- [AIM] Please copy out the part of the data that opens with the line containing "Task: Show hidden icons with tray chevron" and closes with the last line of the data, keeping every line, and shift each coordinate in the answers by -48.

** START OF DATA IN THIS EXERCISE **

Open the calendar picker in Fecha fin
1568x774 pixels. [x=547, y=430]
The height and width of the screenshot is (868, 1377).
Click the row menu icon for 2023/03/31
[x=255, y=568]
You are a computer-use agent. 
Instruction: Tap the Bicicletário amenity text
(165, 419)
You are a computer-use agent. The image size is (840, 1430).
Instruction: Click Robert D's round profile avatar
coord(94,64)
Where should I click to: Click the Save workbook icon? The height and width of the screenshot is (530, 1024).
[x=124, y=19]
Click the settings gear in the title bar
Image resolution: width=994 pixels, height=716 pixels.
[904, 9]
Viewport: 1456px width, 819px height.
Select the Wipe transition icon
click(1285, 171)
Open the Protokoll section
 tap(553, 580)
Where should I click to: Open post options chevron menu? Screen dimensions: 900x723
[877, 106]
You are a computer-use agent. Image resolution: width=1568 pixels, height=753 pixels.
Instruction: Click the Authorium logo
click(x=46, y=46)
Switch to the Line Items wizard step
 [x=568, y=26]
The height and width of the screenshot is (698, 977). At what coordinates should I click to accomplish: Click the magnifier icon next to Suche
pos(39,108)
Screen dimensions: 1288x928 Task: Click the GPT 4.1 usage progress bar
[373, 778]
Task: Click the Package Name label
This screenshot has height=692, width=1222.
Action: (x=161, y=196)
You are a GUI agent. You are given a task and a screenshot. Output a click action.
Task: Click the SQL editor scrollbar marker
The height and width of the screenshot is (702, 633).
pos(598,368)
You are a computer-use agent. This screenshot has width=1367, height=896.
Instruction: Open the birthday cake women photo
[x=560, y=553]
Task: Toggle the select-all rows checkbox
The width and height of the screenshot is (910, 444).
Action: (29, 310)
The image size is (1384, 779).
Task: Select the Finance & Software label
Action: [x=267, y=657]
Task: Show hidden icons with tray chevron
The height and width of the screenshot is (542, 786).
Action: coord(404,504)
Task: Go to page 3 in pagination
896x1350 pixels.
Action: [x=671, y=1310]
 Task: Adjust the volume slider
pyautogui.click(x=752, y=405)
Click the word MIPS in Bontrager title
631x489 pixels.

** END OF DATA IN THIS EXERCISE **

- [RESULT OF THIS EXERCISE]
Task: Show hidden icons with tray chevron
The height and width of the screenshot is (542, 786).
Action: coord(356,456)
Task: Go to page 3 in pagination
896x1350 pixels.
Action: [x=623, y=1262]
 Task: Adjust the volume slider
pyautogui.click(x=704, y=357)
Click the word MIPS in Bontrager title
631x489 pixels.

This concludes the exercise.